Doctor Found Treating Patients for 5 Years
Dr S., who cannot be named for legal reasons is accused of consistently treating patients and trying to get them better over a 5 year period. Female patients coming into his office were routinely subjected to a detailed interview regarding their symptoms and then underwent a medical examination in the presence of a nurse chaperone. Members of the disciplinary committee heard how he had not deliberately killed a single person over the five years that he had been a medical practitioner and had completely failed to abuse his position other than apparently parking on a single yellow line outside his surgery at peak hours. Patient Sue Pembrook stated how she had seen Dr S. on several occasions expecting to 'at least be groped' but "all he did was offer me some counselling and a prescription for Prozac." The Case continues.......Mother Brings Sick Child to Casualty
Accident and emergency doctors were stunned yesterday by the arrival of a genuinely sick child into casualty. Sister Crawley said "It was quite an exciting event which we may not see again in our professional lifetimes" "Absolutely, " agreed SHO Dr Baxter "I mean I have read it in the textbooks and heard about events like this happening but to actually see on is just fantastic experience." "I was just about to give the mother a lecture on why she should not have called an ambulance when I noticed that the child was blue and not really breathing at all well" recalled Sister Crawley. "I had to call the doctor over to confirm my finding as I have never seen a case before and we eventually transferred the child to our 'resuscitation' area of casualty. St Elsewhere casualty has been recommended by the area manager for a cost effectiveness award following this episode.And Finally........

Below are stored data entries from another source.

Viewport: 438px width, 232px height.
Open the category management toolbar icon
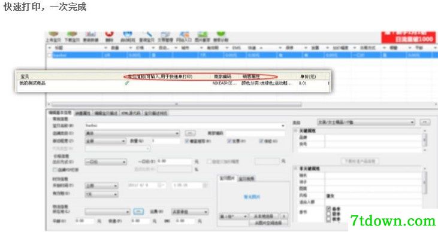165,35
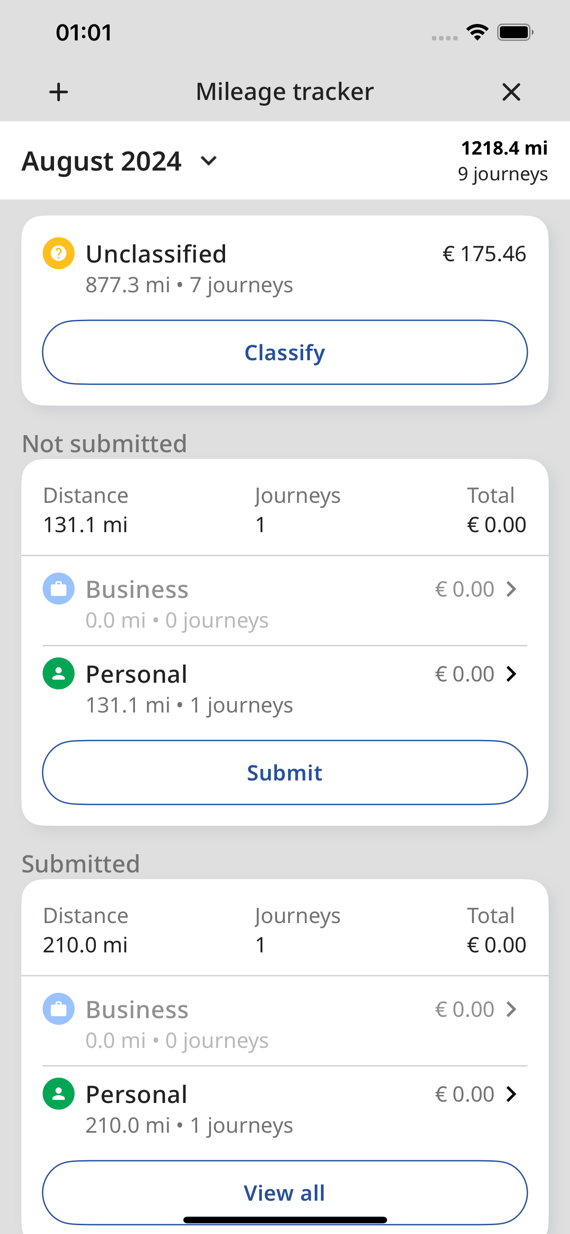Screen dimensions: 570x1234
Task: Tap the Wi-Fi status icon
Action: [477, 32]
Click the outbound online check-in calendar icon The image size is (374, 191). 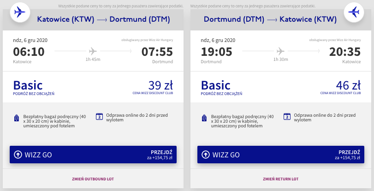[99, 117]
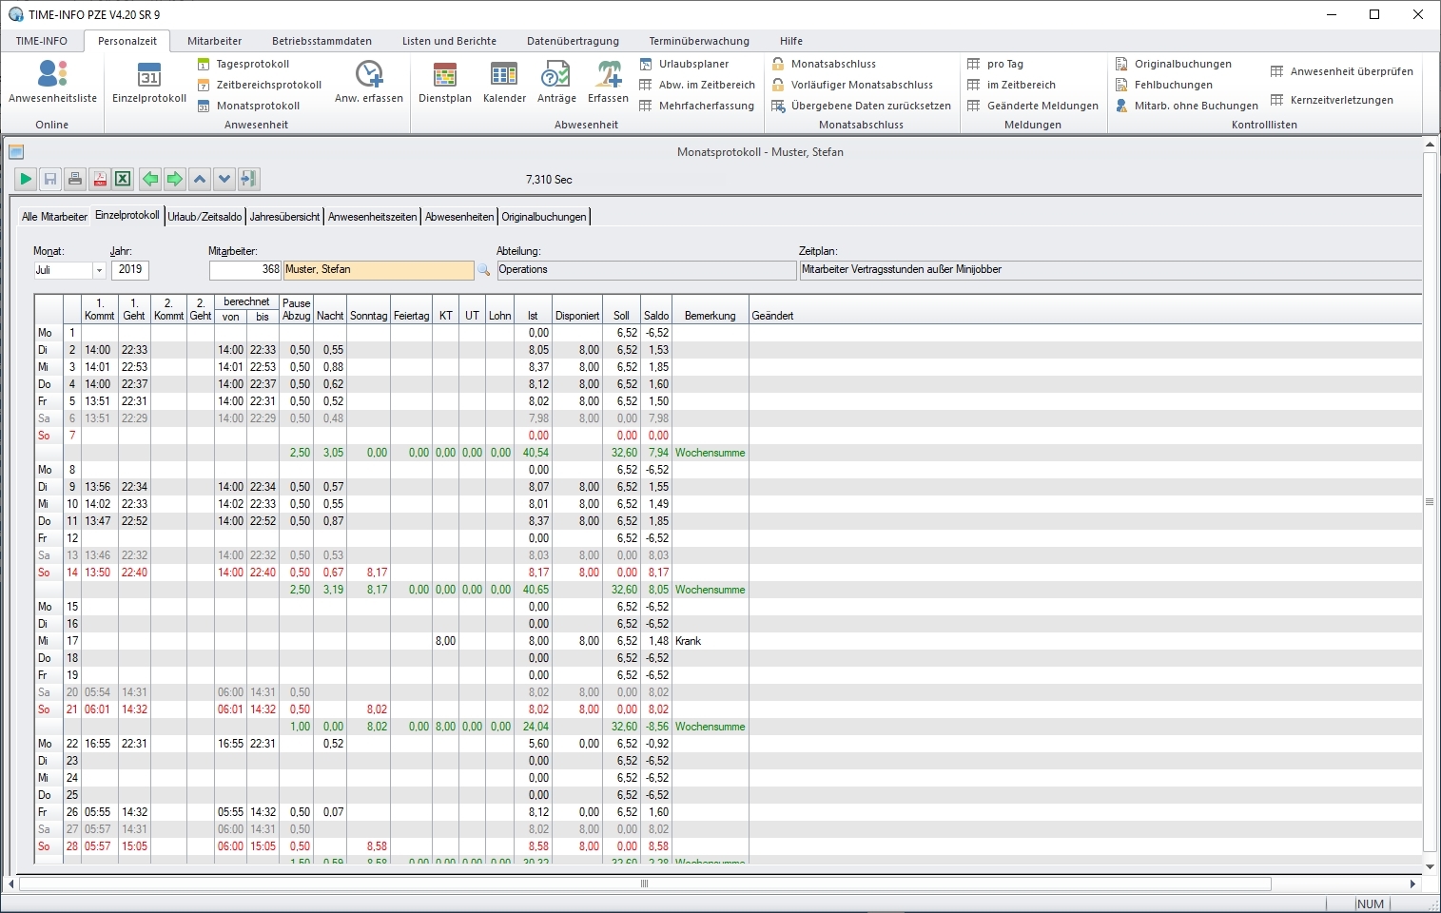Click the green run/play icon
The height and width of the screenshot is (913, 1441).
tap(26, 179)
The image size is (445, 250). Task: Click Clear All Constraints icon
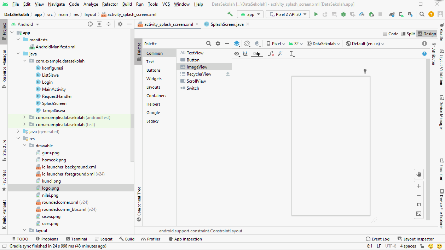271,54
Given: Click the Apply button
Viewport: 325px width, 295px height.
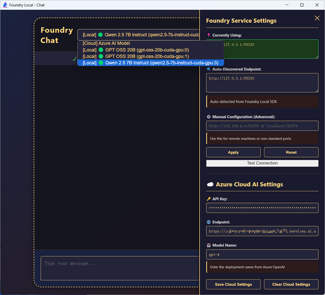Looking at the screenshot, I should pos(233,152).
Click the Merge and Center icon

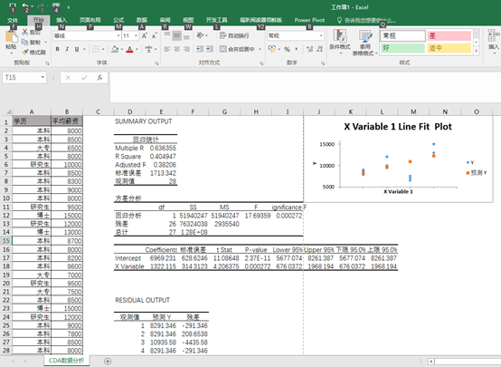(222, 49)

Place of Worship Exchange Programme
Under a new programme designed to improve the almost non-existent relations between the Church of England and the ancient Aztec religion a place of worship exchange programme has been organised. The Church of England has agreed to transfer Leicester cathedral to Mexico in return for a fully featured Aztec pyramid. "We're very excited about the programme as you can imagine," said the Bishop of Leicester. "We really have got way too many cathedrals in England and we think that people will be more attracted to a pyramid shape. We will be having the opening consecration ceremony in June and the Archbishop will be coming to say a simple prayer followed by our first child sacrifice. We hope to have these on a regular basis but this is under discussion with the local social services department." Chief Mayo Mayo in Mexico was also enthusiastic. "We have already imported a job lot of grey cardigans and since our religion has been fairly harmonious over the last 4000 years or so we are looking forward to internal wrangles about the status of gay priests and how to attract young people to the service by using 'Rock and Roll' music which we are learning from Sir Cliff Richard records.